There are a number of molecules currently in development for the treatment of diabetes. The annually increasing prevalence and incidence of diabetes will be the key driving factors for the growth in the value of the diabetes market over the next few years.
Products currently in the market do not serve the unmet need that exists in terms of safety and patient compliance and so the market continues to present opportunities for stronger pipeline candidates. However, for a company to capture this unmet need, it will need to overcome prevailing product weaknesses and adverse effects. These are the biggest challenges currently hindering most pipeline products.

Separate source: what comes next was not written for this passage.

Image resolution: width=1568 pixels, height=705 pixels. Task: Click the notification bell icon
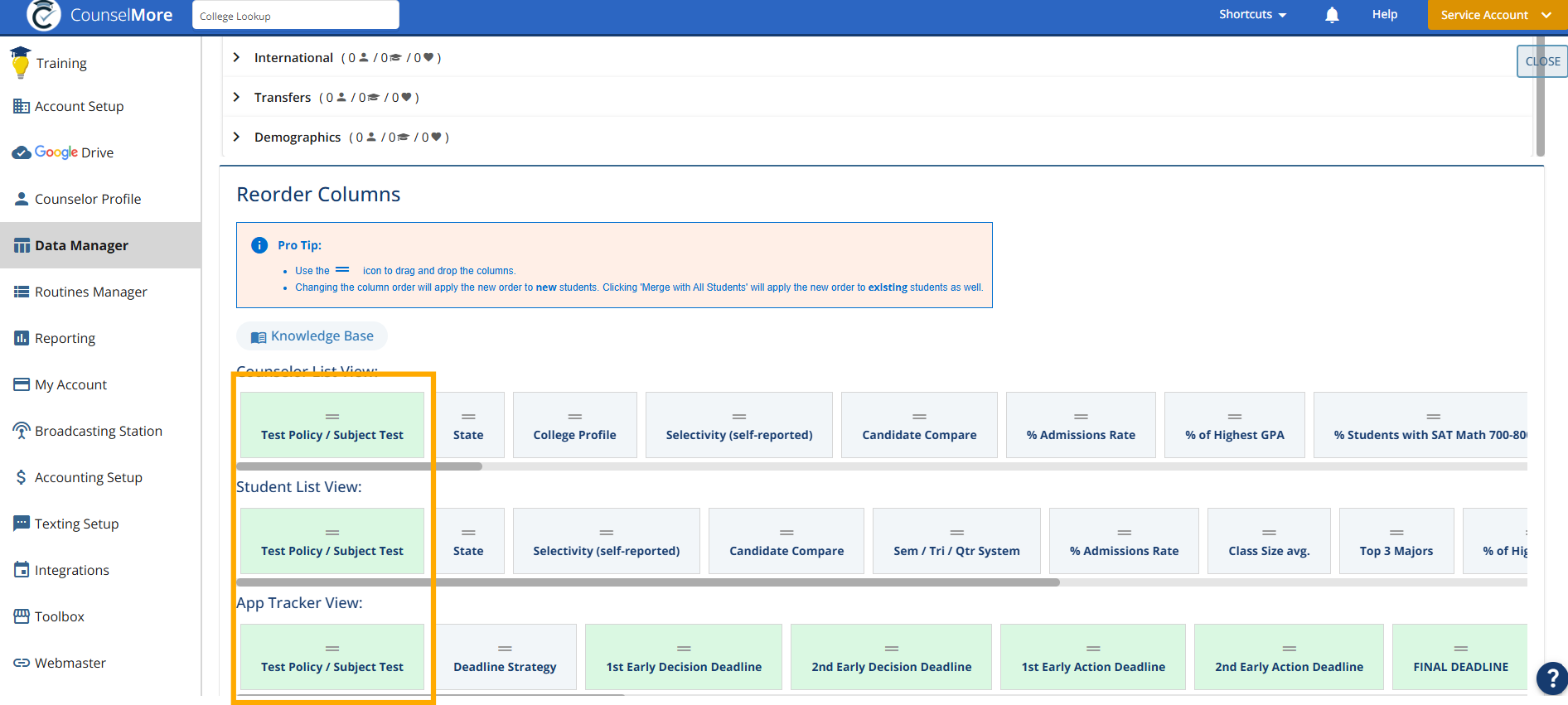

Drugs targeting the incretin system such as dipeptidyl peptidase-IV (DPP-IV) inhibitors are likely to account for the biggest share of the growing market due to their high safety and efficacy profiles. Incretin mimetics Glucagon-like-1 (GLP-1) agonists will also be able to garner a significant share of the diabetes market.
GlobalData research has found that there are over 238 molecules in various stages of the clinical trial pipeline. The late stage pipeline includes some first-in-class and promising drugs such as canagliflozin and D-Tagatose. The mechanism of action of these molecules differs from those already being marketed. If a molecule that has better efficacy and safety profiles than the best currently available treatment regimen in the type 2 diabetes market is developed, that drug will become a blockbuster and will have the potential to tap the market’s unmet need.
The major new classes of drugs include SGLT-2 inhibitors, 11β HSD inhibitors, CCR2 antagonists, selective inhibitors of fructose 1,6-bisphosphatase, immune modulators, cortisol synthesis inhibitors, interleukin-1β antagonists, gastrin-releasing peptide (GRP) receptor agonists, GPR 119 agonists,TLR-4 receptor agonists, FXR antagonists and GSK-3 inhibitors. The late stage pipeline also has a number of me-too molecules such as alogliptin, Bydureon, lixisenatide and Syncria from DPP4 inhibitors and GLP-1 agonists respectively. A competitive price war is expected when these drugs enter the market, as they will target the same patients as the first generation drugs.
There are a number of new formulations of insulin in development, some of which aim to provide more sustained control of insulin levels and more rapid elevation of insulin plasma concentrations. Research activities are also ongoing for the development of insulin formulations for delivery by routes other than injection. Three oral formulations and two related sustained-release formulations of insulin are currently in Phase III. Novo Nordisk is also conducting Phase III trials of its two new ultra long acting formulations of insulin, degludec and degludecplus. They are expected to enter the market in the near future. In addition, ultra-fast-release formulations (Biodel’s VIAject) have been filed for FDA approval.
There are currently two GLP-1 analogs approved for the treatment of type 2 diabetes and many more GLP-1 analogs in clinical development. These include several alternative formulations of exenatide with the extended-release formulation Bydureon (designed for weekly administration). It is planned to be refiled for FDA approval in the second half of 2011 as a once-weekly diabetes drug. GLP-1 analogs such as dulaglutide and albiglutide, along with a modified form of exenatide (lixisenatide), are in Phase III. Lixisenatide and albiglutide are also under investigation in Phase III trials for type 2 diabetes and are expected to come to the market in the near future.
The development of orally administered DPP4 inhibitors remains an area of choice among pharmaceutical companies due to their better efficacy and safety profiles compared to approved oral agents TZDs and Sulfonylurea. Approximately 20 molecules are under development in various stages of clinical trial and five agents have already been approved and launched.
Activators of glucokinase are also first-in-class drugs. There are currently a number of GK activators in the early stages of clinical development. Another novel class of drug in development is 11β-hydroxysteroid dehydrogenase-1 (11β-HSD1) inhibitors which are in Phase I and Phase II.
The early stage clinical pipeline in diabetes has number of novel targets such as GPCRs, GPR119, FFA1 and TGR5. The most prominent among these is the development of GPR119 agonists. GlaxoSmithKline is also developing another novel class of molecules called SIRT1 inhibitors for the treatment of diabetes. Other novel classes of molecules in development include FFA1 receptor agonists, TGR5 agonists, glycogen phosphorylase inhibitor, antisepses inhibitors and interleukin-1 receptor antagonists.